Folha de S. Paulo
Frase de Trump evidenciou a diferença entre a lei e a regra
"Eu poderia ficar parado na Quinta Avenida, atirar em alguém e ainda assim não perderia um eleitor."
Essa frase recente de Donald Trump, perdida em meio à sua verborragia incivil, pode ser tomada como sinal forte da neobarbárie americana. Isso existe em larga escala e comprova-se em qualquer exame da cultura dos "rednecks" ou dos grupos de terrorismo interno. Mas a frase tem conotações que se irradiam para além dos EUA, quando se presta atenção às entranhas do neofascismo emergente em outras partes do mundo.
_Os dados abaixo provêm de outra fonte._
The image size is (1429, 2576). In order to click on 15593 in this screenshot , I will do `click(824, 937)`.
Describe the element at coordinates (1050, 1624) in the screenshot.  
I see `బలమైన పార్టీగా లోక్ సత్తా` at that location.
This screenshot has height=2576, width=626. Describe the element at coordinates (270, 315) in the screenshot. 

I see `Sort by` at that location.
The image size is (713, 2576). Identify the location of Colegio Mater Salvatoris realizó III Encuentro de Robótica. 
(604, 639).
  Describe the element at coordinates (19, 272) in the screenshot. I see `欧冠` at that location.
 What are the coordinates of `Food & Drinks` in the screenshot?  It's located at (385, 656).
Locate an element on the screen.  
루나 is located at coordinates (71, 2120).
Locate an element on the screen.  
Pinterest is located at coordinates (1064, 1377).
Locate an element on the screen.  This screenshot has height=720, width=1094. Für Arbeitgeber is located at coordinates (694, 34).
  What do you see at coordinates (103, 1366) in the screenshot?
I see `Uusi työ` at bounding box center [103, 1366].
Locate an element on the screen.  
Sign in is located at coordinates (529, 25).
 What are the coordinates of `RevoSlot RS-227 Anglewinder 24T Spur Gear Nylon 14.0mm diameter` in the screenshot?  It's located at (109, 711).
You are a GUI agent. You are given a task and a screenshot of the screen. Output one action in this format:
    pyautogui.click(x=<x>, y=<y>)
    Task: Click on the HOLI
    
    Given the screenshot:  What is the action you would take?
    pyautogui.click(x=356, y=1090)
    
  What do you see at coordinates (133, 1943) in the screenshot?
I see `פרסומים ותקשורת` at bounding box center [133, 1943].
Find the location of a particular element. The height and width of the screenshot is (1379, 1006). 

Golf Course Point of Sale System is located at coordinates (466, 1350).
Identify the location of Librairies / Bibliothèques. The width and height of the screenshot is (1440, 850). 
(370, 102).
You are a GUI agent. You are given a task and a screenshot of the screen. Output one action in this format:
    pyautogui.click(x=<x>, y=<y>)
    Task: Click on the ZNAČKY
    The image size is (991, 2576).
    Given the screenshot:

O teor cru e grosseiro da afirmação esconde
uma artimanha de sentido: ele não está dizendo que deixaria de ser preso ou
eventualmente condenado, e sim que nenhum de seus eleitores se incomodaria com
o crime.
De fato, num país de leis realmente
aplicáveis, como é o caso dos Estados Unidos, ninguém escapa às mãos lavadas do
arcabouço legal: ex-presidente ou não, ele seria arrastado aos tribunais. Ele
afirma, porém, que fora do escopo formal da República, mas ainda na prática
cotidiana da democracia, um assassinato aleatório daqueles seria assimilado por
seus seguidores.
Emerge assim um tópico da alta reflexão,
que é a diferença entre a lei e a regra. Lei é uma forma abstrata ou vazia, mas
independente de seus conteúdos, de sua letra, ela envolve e coage o cidadão. É
o que mostra "O
Processo", de Kafka: o protagonista, intimado e condenado por
um crime que desconhece, cai absurdamente na trama legal. No limite, é indiferente
conhecer ou desconhecer a lei, já que o imperativo é a obediência à forma.
A regra, ao contrário, é familiar aos
parceiros do jogo social (como, aliás, em qualquer jogo) e sua eficácia depende
do reconhecimento comum. A lei proíbe matar, mas isso só funciona quando
corroborado pela regra comunitária.
A frase de Trump implica uma supressão da
regra em que se apoia na vida concreta o respeito aos princípios humanos.
Claro, isso pode estar nas leis, mas sua prática depende de uma educação, ao
mesmo tempo privada e pública, capaz de levar a um consenso positivo. A
afirmação de um ex-dirigente nacional é perturbadora porque pode ser
verdadeira: o fascismo, seja o antigo ou o emergente, traz no bojo a violação
continuada (legal, moral, humana) do comum.
Isso pode lançar alguma luz sobre o fato
obscuro de que, em outros países, personagens similares comunguem do espírito
daquela frase, isto é, da aderência psíquica e política à violência impune. A
arma e o gozo do assassinato constituem o móvel da busca de uma regra à margem
da lei.
Afinal, o sonho de todo e qualquer fascismo
é o crime perfeito.
*Sociólogo, professor emérito da UFRJ, autor, entre outras obras, de "A Sociedade Incivil" e "Pensar Nagô".